Vortrag: Philipp Heinrich & Stefan Evert (verschoben auf 17.02.2021)

Der für den 27.01.2021 Im Rahmen des Oberseminars CL geplante Vortrag muss leider kurzfristig auf den 17.02.2021 verschoben werden:

Philipp Heinrich & Stefan Evert
(Lehrstuhl für Korpus- und Computerlinguistik, FAU Erlangen-Nürnberg)

News from the Corpus Workbench (CWB):
Embedding CWB in a CL Workflow
| Finite State Queries

16:15–17:45, via Zoom (Link bleibt gleich, neue externe Anmeldungen über info@linguistik.uni-erlangen.de!)
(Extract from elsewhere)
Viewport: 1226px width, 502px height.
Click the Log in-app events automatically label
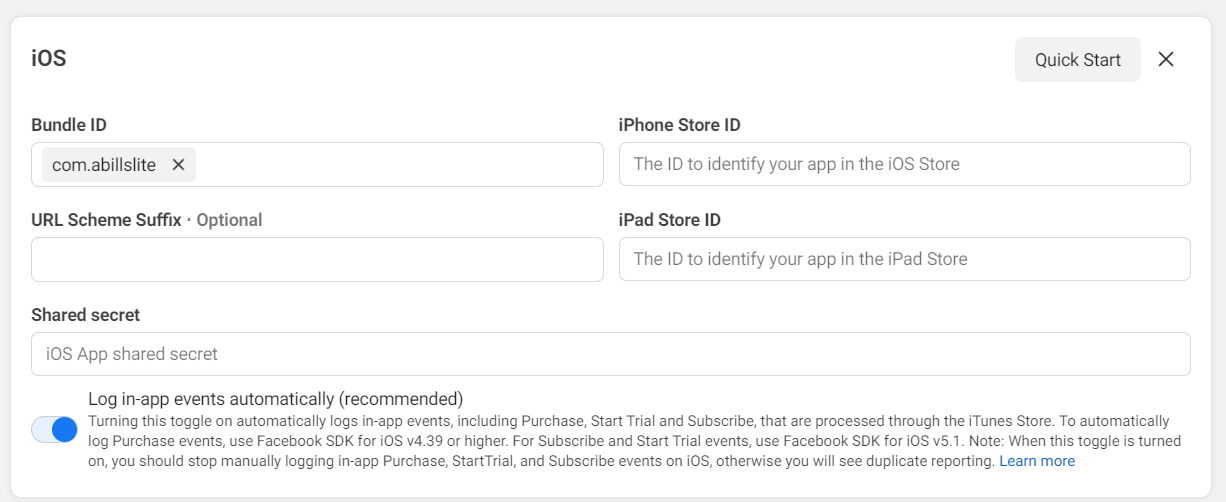(275, 398)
Der Vortrag wird in englischer Sprache gehalten.

 

Abstract

Many powerful corpus query engines – notably the IMS Open Corpus Workbench (CWB), the (No)Sketch Engine, and several other tools inspired by them – offer a query language based on generalised regular expressions (formulated over complex token descriptions rather than individual characters). This enables researchers to locate lexico-grammatical patterns of interest and collect corpus instances in a concordance. Many applications of corpus linguistics – notably corpus-based discourse analysis and computational lexicography – are furthermore in need of collocations or word sketches, as well as dispersion and keyword analyses (based on metadata annotation included in the corpus).

The first part of the talk gives a practical introduction to cwb-ccc, an open-source Python package that translates CWB query results into pandas dataframes and then performs collocation analyses for different contexts. It also offers keyword analysis for subcorpora defined by metadata constraints.

The second part of the talk gives the first publicly available introduction to the CWB implementation of corpus queries by non-deterministic simulation of finite-state automata. It also addresses pitfalls and limitations of finite-state queries, in particular certain corner cases that may not be evaluated correctly.